Stated exercise: Reproduce word for word the stretch of the Maleficent passage below from "Diaval mournfully" through "a jaw-dropping sequence.".

The man – named Diaval
– says, “What have you done to my beautiful self?”
Maleficent
replies, “Would you rather I let them beat you to death?”
Diaval mournfully
regards his missing wings, and then replies, “I’m not certain.”
Maleficent says
scornfully, “Stop complaining! I saved your life!”
Diaval lowers
his eyes and murmurs, “Forgive me… In return for saving my life, I am your
servant.”
I am so
susceptible to propaganda that I did not even notice this until watching the
movie for the second time, but it is truly a jaw-dropping sequence.
King Henry has
ordered his men to kill Maleficent. Stefan saves Maleficent’s life by taking
her wings. She plots revenge, destroys lives, murders her former lover, drives
an innocent child into exile for sixteen years – and is considered justified in
her actions.
Maleficent saves
Diaval’s life by taking his wings – then snaps at him to stop complaining, and
turns him into a slave for the rest of his life.

(Records for locating displayed items)
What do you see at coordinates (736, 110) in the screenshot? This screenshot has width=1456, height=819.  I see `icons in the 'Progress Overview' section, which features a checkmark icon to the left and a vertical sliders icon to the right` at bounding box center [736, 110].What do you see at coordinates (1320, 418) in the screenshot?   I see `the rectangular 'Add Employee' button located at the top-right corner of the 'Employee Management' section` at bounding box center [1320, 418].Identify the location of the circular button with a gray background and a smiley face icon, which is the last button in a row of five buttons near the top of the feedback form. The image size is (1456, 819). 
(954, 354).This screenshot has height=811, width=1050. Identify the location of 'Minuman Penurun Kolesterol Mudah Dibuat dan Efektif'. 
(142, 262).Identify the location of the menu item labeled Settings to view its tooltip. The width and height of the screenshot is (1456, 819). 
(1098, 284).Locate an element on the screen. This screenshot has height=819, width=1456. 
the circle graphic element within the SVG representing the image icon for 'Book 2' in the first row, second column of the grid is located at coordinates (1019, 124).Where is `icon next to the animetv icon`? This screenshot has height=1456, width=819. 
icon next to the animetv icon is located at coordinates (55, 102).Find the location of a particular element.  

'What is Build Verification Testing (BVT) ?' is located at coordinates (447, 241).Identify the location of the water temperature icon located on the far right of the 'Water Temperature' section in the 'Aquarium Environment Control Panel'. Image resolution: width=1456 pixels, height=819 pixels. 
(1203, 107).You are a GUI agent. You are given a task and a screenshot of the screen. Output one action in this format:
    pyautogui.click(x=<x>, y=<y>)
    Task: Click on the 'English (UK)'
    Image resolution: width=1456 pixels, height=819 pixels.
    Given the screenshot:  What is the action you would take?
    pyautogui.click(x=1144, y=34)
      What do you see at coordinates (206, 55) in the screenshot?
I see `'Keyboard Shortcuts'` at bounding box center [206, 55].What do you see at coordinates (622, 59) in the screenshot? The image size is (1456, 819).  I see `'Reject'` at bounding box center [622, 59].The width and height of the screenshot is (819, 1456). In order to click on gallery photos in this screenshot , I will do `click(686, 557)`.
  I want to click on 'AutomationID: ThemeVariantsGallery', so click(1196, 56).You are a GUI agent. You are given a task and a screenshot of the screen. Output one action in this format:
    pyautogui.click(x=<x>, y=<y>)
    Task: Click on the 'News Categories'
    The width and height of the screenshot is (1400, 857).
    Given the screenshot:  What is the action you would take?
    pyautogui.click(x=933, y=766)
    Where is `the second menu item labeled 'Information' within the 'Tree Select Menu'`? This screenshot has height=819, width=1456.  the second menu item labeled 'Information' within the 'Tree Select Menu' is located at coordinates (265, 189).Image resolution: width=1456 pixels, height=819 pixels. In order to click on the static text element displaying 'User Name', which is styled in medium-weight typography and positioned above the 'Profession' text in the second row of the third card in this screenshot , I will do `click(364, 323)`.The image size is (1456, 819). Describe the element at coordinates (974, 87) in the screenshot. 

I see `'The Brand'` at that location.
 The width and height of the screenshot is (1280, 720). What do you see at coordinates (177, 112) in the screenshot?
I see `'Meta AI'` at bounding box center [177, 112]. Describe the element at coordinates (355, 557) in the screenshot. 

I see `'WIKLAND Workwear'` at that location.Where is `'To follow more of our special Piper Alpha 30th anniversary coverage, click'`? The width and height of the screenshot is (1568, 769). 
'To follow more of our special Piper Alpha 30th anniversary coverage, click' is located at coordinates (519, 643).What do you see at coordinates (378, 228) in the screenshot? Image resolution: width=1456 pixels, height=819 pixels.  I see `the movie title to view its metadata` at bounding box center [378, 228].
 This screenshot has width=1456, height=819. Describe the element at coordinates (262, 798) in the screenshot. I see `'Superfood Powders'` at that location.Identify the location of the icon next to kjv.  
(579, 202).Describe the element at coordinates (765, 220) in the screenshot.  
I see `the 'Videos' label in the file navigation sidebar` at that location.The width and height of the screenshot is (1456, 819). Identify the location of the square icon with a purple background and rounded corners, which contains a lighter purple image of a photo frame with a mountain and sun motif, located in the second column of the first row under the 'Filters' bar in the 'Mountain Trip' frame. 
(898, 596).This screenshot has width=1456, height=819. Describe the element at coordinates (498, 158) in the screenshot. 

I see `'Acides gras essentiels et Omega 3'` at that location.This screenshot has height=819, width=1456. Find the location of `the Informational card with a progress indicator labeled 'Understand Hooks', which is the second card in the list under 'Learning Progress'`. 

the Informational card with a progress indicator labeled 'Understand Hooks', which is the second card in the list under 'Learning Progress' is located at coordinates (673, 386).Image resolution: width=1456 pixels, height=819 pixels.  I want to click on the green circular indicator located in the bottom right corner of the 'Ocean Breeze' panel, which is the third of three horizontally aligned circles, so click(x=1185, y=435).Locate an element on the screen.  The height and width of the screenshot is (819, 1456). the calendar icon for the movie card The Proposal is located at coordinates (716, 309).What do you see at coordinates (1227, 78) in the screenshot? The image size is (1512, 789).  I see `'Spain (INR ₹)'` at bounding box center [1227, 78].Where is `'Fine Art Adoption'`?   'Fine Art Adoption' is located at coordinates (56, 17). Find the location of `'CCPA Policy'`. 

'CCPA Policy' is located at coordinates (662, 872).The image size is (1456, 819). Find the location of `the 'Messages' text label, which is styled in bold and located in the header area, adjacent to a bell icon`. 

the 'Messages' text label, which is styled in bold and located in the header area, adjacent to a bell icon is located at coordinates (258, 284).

Right answer:
Diaval mournfully
regards his missing wings, and then replies, “I’m not certain.”
Maleficent says
scornfully, “Stop complaining! I saved your life!”
Diaval lowers
his eyes and murmurs, “Forgive me… In return for saving my life, I am your
servant.”
I am so
susceptible to propaganda that I did not even notice this until watching the
movie for the second time, but it is truly a jaw-dropping sequence.